Moda
Milano fashion week 2026 tra Olimpiadi e grandi debutti
Il giorno di apertura, il 24 febbraio, inaugurerà il progetto «Next on air: A brand selection curated by Rinascente and CNMI»
Una settimana della moda così, non la si vedeva da tempo: posta tra Olimpiadi e Paraolimpiadi, la Milano Fashion Week in programma dal 24 febbraio al 2 marzo 2026, non solo, dice Carlo Capasa, presidente di Camera nazionale della moda italiana, è la più ricca di eventi al mondo, con ben 161 appuntamenti, ma ospiterà anche debutti importanti come quelli di Maria Grazia Chiuri per Fendi e Meryll Rogge per Marni, oltre che la prima sfilata di Demna Gvasalia per Gucci. Emporio Armani presenterà invece per la prima volta la collezione donna-uomo, sotto la direzione creativa di Silvana Armani e Leo Dell’Orco.

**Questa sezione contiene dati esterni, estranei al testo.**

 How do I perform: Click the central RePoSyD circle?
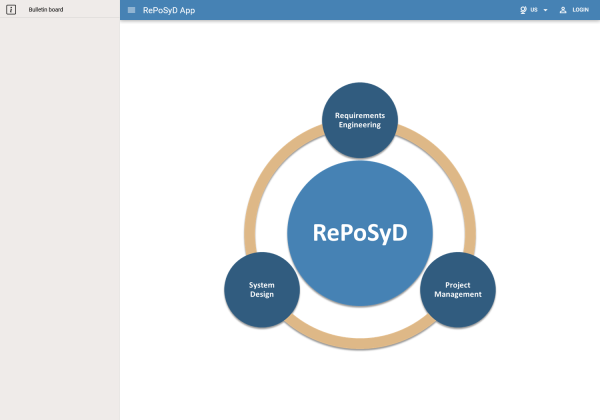(x=360, y=233)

Realizzata con il supporto del Ministero degli Affari Esteri e della Cooperazione Internazionale, di Agenzia ICE e del Comune di Milano, la fashion week ospiterà tanti altri debutti ufficiali in passerella: Casa Preti, Florania, Max Zara Sterck, Simon Cracker, Tell The Truth e Venerdì pomeriggio. Ritornano in calendario sfilate anche ACT N°1, FILA e GCDS, mentre si affacciano per la prima volta tra le presentazioni brand come Afraa, Alice Yu, Avavav, Les filles d’Eva, Mafi Mafi e Ann Demeulemeester debutterà in calendario con un evento.

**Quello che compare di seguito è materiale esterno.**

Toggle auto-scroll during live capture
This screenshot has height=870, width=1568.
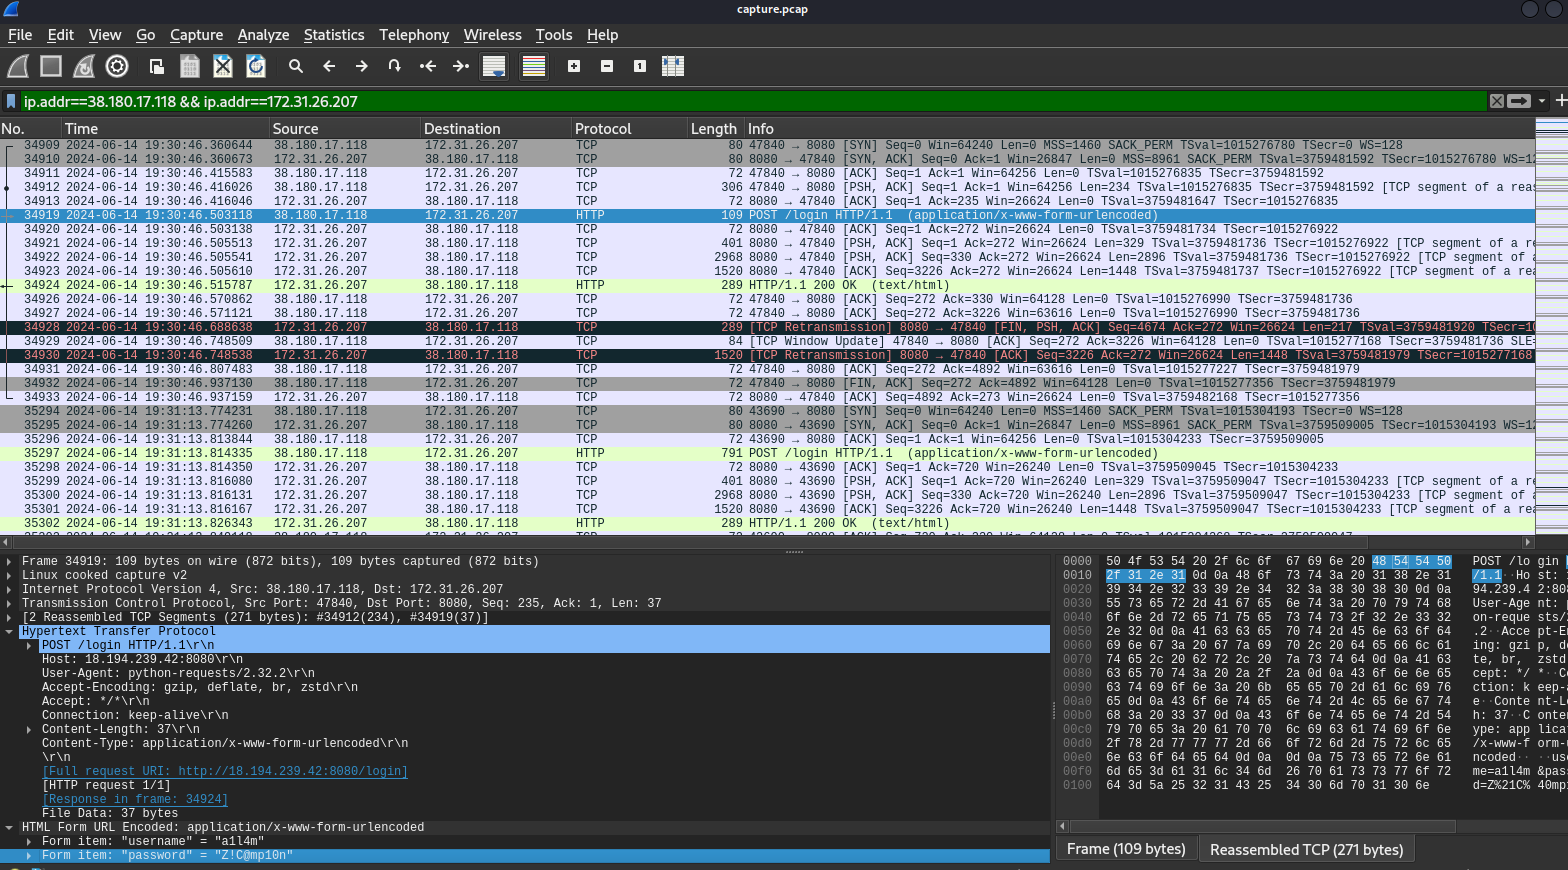tap(494, 67)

Il giorno di apertura, il 24 febbraio, inaugurerà il progetto «Next on air: A brand selection curated by Rinascente and CNMI», nato dalla collaborazione tra CNMI e Rinascente Milano Piazza Duomo. Il progetto vedrà 11 brand della nuova generazione esposti presso l’Air Snake Space fino al 9 marzo 2026. Sempre il 24 febbraio Cnmi inaugurerà il fashion hub a Palazzo Morando, che ospiterà i progetti «Future Threads: Italy's New Wave» e «New Gen, New Ethos», curati da Sara Sozzani Maino, mentre Fondazione Sozzani ospiterà la presentazione del documentario «Paving The Way - Francàs Legacy», un tributo a Franca Sozzani.

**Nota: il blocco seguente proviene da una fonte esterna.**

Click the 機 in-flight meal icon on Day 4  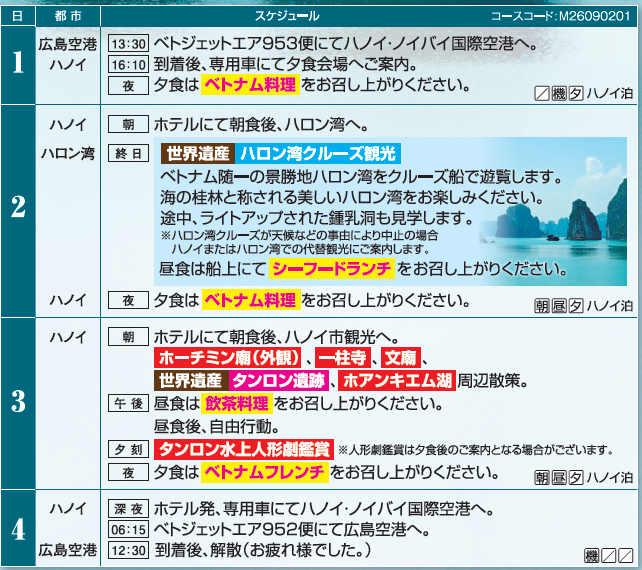tap(593, 554)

A fare da apripista alla settimana della moda, la campagna di comunicazione che rappresenta il capitolo conclusivo di una collaborazione con Milano & Partners avviata a giugno 2025 in vista dei Giochi Olimpici Invernali di Milano Cortina 2026. Negli scatti, dedicati ai Giochi Olimpici invernali, anche oggetti provenienti dal Museo Olimpico di Losanna.
«La Milano Fashion Week Women's Collection di febbraio 2026 - dice Capasa - racconta una fase di grande rinnovamento creativo, segnata da debutti, nuovi brand e importanti cambiamenti nelle direzioni artistiche, confermando il ruolo centrale di Milano come piattaforma internazionale della moda. È un’edizione che, inserendosi a fianco dei Giochi Olimpici di Milano Cortina 2026, mette in relazione moda, cultura e dialogo internazionale, rafforzando il ruolo di Milano come città capace di accogliere e interpretare il cambiamento».
«Alla crisi i brand hanno risposto con messaggi di fermento e grande rinnovamento creativo: la prossima settimana della moda conferma che «Milano - sintetizza il numero 1 di Cnmi - is the place to be». Siamo alla vigilia delle olimpiadi e la moda - ricorda l’assessora Alessia Cappello - si posiziona tra olimpiadi e Paralimpiadi, al centro di questo evento internazionale che sarà visto da miliardi di persone, un’opportunità di visibilità straordinaria per la città così come lo è la moda, il vero motore che ha reso Milano internazionale». In questo «connubio perfetto con i valori Olimpici». «Confcommercio stima 320 milioni di indotto per le olimpiadi, ma la ricaduta - conclude - andrà misurata nei prossimi mesi».